Afterthoughts
by Sara Jaye
Summary: Marron's thoughts after the battle with Sacher in volume 7 lead to a latenight talk with Gateau.


"Afterthoughts"  
by Sara Jaye  
  
I've had this in mind for awhile now-Marron thinks about Gateau's   
death after The Battle in GN 7. Originally it was just going to be a short   
little angsty piece with Marron thinking about Gateau and being confused   
about his feelings, and them kind of sharing a bed but leaving their   
feelings unsaid and all...needless to say, this turned out a lot   
differently than I'd planned. @_@ But that's not necessarily a bad thing.   
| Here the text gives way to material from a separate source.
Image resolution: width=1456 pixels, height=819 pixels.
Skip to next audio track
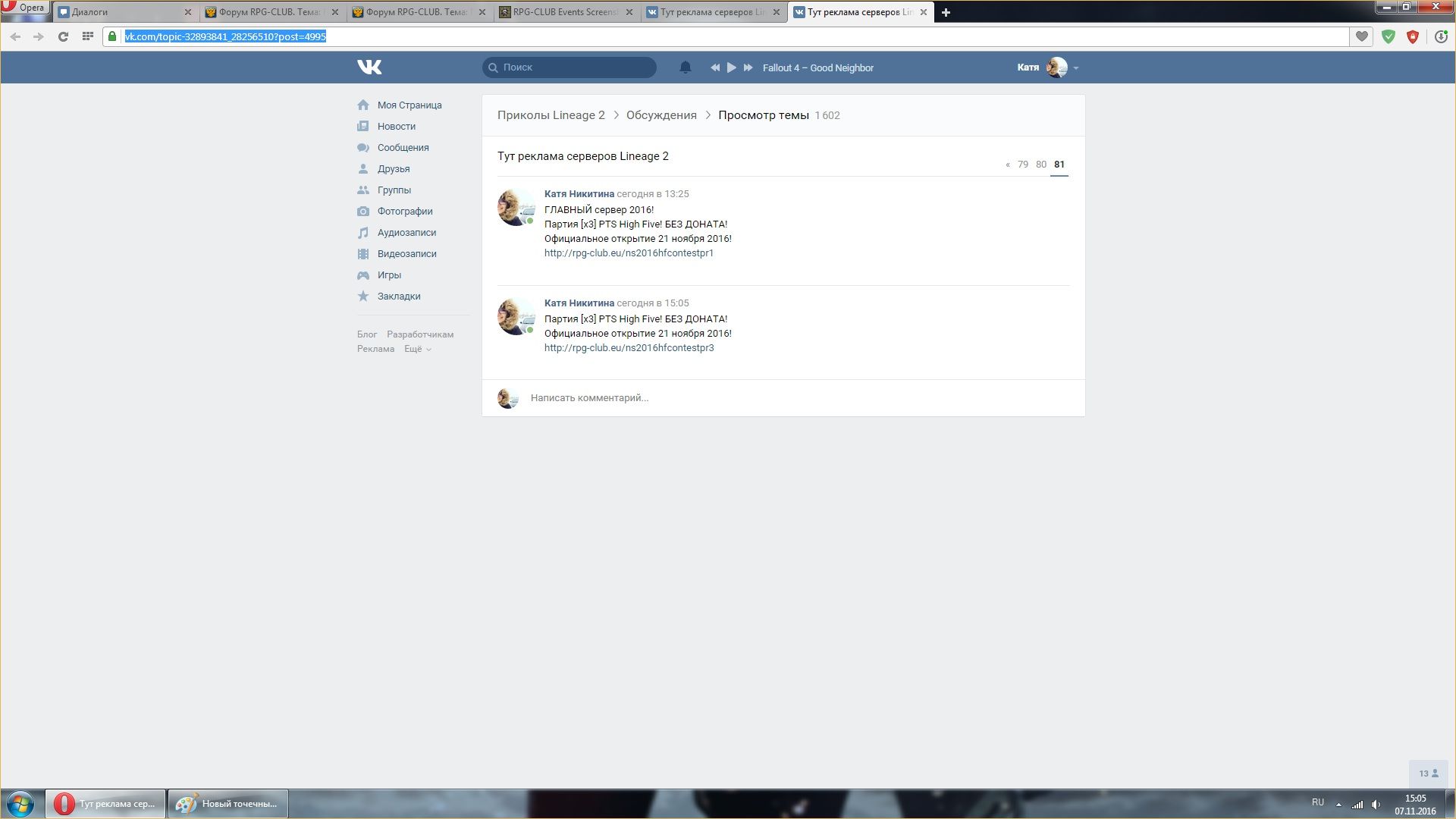748,67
XD Aaah, squishy Gaterron fluff-ness...also a cute Carrot&Marron scene in   
there as well. ^o^  
  
[Sorcerer Hunters belongs to Rei Omishi and Satoru Akahori, I'm just   
borrowing the characters for awhile. This is a shounen ai/yaoi fic,   
meaning it's two guys being all lovey-dovey and smooching. So if you're   
not into that sort of thing, don't read any further. Otherwise, enjoy!   
^_^]  
  
~  
  
It's been a long day. That battle with Sacher Torte took an awful lot out   
of us. Especially niisan...turning into the God of Destruction isn't   
something you can bounce back from in an hour, after all.  
  
But the important thing is that we all survived.  
  
Even Gateau.  
  
I can't stop thinking about him. His death was such a shock to us, and   
after Hakaishin was awakened inside niisan, and I saved him, Sacher used   
the last of his strength to revive Gateau.  
  
Needless to say, we're all relieved he's going to be okay. An hour after   
his scars began to heal, he started posing again, calling himself "The   
indestructible Gateau Mocha, the man with the beautiful muscles".  
  
He's back to his old self again.  
  
But even that isn't enough to erase the fact that he died.  
  
When I saw him fall to the ground after being stabbed, I...I felt cold   
inside. Not just that "Oh my God, I've just witnessed the death of someone   
I know" cold...something else, I couldn't quite put my finger on it. All I   
knew was that for some reason I felt like someone had punched me in the   
chest...and I felt like crying.  
  
But I didn't. Crying, screaming or cursing wouldn't help the situation, or   
bring Gateau back to life right then and there. Niisan was already   
freaking out enough, and Chocolat and Tira looked like they weren't far   
behind. I had to stay calm for everyone.  
  
And when Sacher revived Gateau, I was so relieved...at that moment, I...I   
felt like crying with joy. Niisan was safe, Gateau was alive...we'd   
survived such a life-threatening battle.  
  
But after that wore off...I got to thinking about Gateau. And I couldn't   
stop.  
  
He died.  
  
I can't get over that. I don't know why, but I just can't.  
  
Just then, the door to my room at the inn opens and someone walks in. Big   
Mama advised us to sleep indoors tonight so we could recover from the   
battle. Plus, it looked like rain earlier.  
  
"Marron?"  
  
I don't even need to ask who it is or look up.  
  
"Niisan."  
  
"You feeling okay? You've been really quiet ever since we got back...more   
than usual, that is," he says, sitting down beside me. I turn to him and   
smile a little.  
  
"I'm just tired, niisan..." I yawn slightly as I wrap my arms around him,   
leaning my head against his shoulder. His warmth feels so wonderful...it   
always does, but right now I'm just so grateful to feel it.  
  
"Yeah...today was a long, grueling day, wasn't it?" he says, returning my   
embrace. "Thank you for saving me, Marron," he whispers.  
  
"Niisan...I'll always protect you. You know that," I whisper.  
  
"Yeah." He hugs me a little closer and strokes my hair. "I love you,   
otouto," he says.  
  
"I love you, niisan."  
  
"Is there something else on your mind?" he asks.  
  
"Wh-why do you ask?"  
  
"You seem out of it."  
  
I sigh a little.  
  
"I...I just still can't believe Gateau really died back there, and..."  
  
"And now he's back and it's almost as if nothing even happened?" he says.  
  
"Yeah."  
  
There's silence for a few moments. Then niisan yawns a little.  
  
"I'm going to see if Tira and Chocolat are all right. You get some rest,"   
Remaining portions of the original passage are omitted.